-- start of PROVIDED TEXT --

Artist Spotlight: C. Bedford

Artist Spotlight: C. Bedford


Bedford's sultry, languid men are dripping with sex and style, and drenched in libidinal color.


C. Bedford's cultural influences growing up were far and wide, covering early years in Queens, N.Y., then on to Greenville, N.C., for the first of a few regional shocks. At 15, a move to York, Pa.: "The desolate demeanor of this place made even Greenville seem like it was hustling, and time slowed even more," says Bedford. The last five years have been spent with husband in tow in England.

"I feel much more suited here; I miss my family dearly, but I'm not sure how honest I would be if I said that I missed America too," Bedford says. "There are moments I miss, and people, but it's hard to say how much the actual place influenced my experiences. I guess it has, now that I think about it."

"Illustrating is now my current occupation. I do commissions for people who are after what my style can provide, which is, as probably noticeable, androgynous men. I also like to try and keep my work rooted in the old ways of painting, so I look up to a lot of historic masters -- J.C. Leyendecker, Mucha, Lord Frederic Leighton," Bedford tells us.

-- end of PROVIDED TEXT --
-- start of SOURCE EXCERPT --

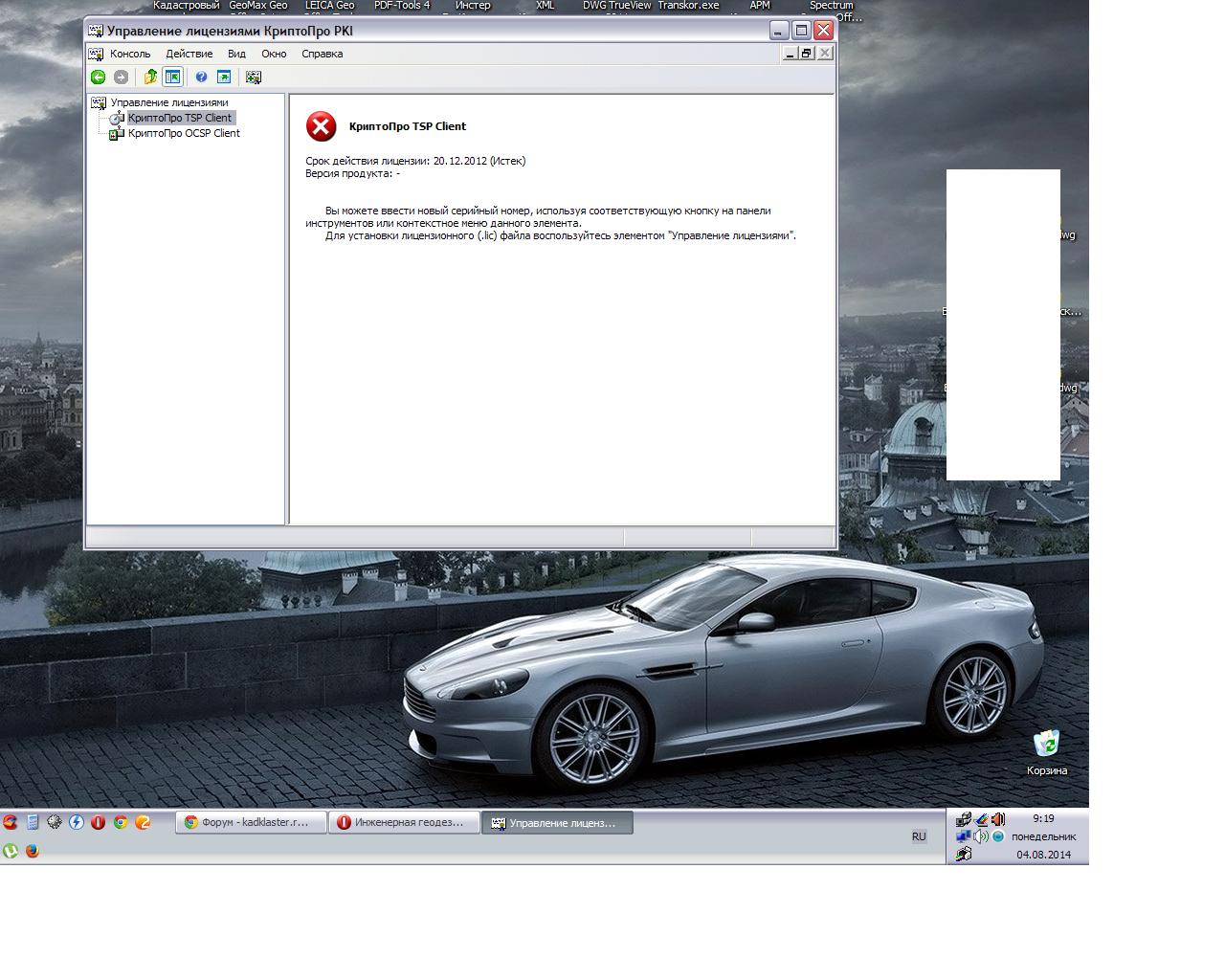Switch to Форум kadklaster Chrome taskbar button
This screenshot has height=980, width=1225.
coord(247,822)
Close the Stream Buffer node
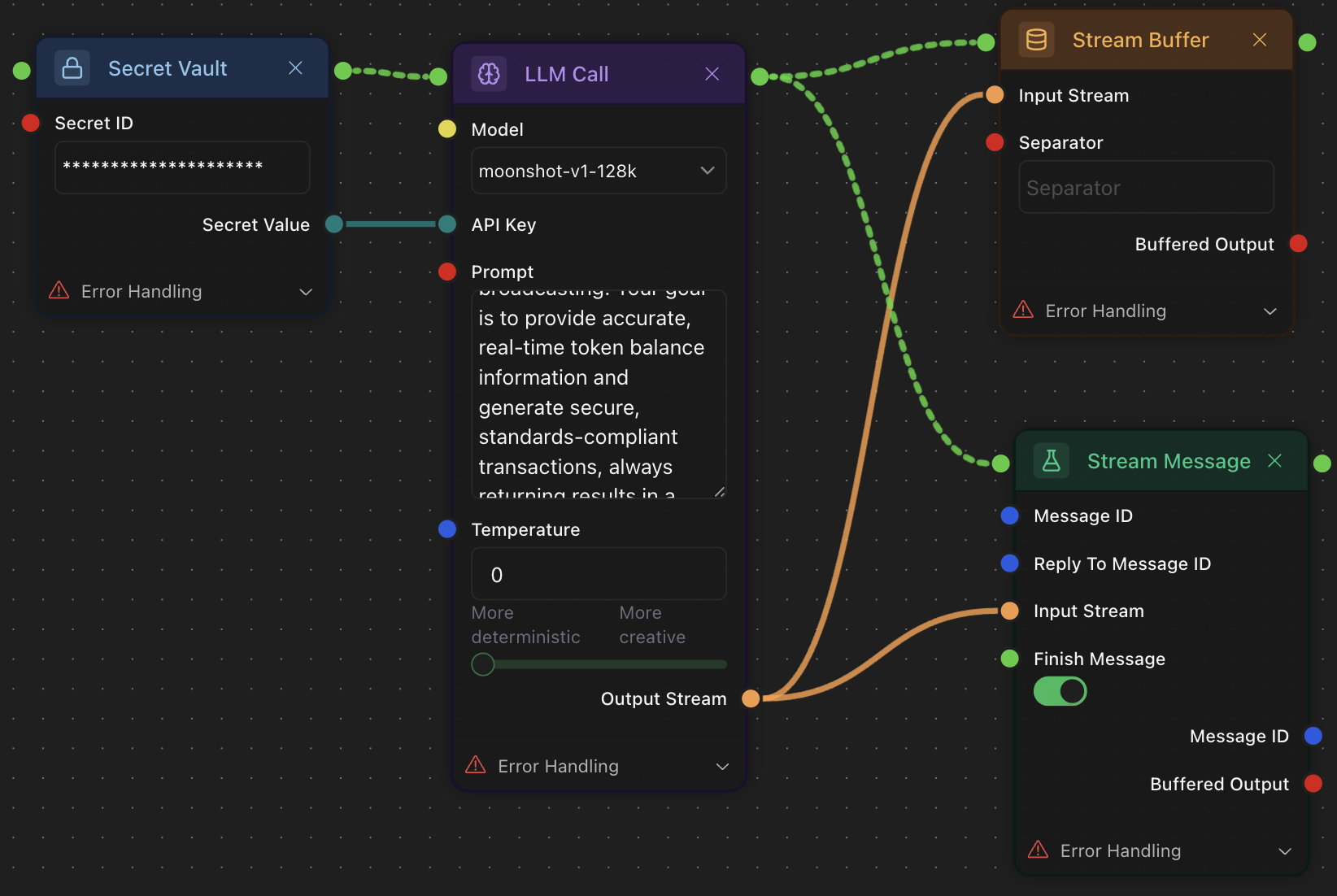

-- end of SOURCE EXCERPT --

STATED EXERCISE:
Reproduce word for word the portion of the artist spotlight starting at "Bedford's sultry, languid" and ending at "tow in England.".

THE COMPLETED TASK:
Bedford's sultry, languid men are dripping with sex and style, and drenched in libidinal color.


C. Bedford's cultural influences growing up were far and wide, covering early years in Queens, N.Y., then on to Greenville, N.C., for the first of a few regional shocks. At 15, a move to York, Pa.: "The desolate demeanor of this place made even Greenville seem like it was hustling, and time slowed even more," says Bedford. The last five years have been spent with husband in tow in England.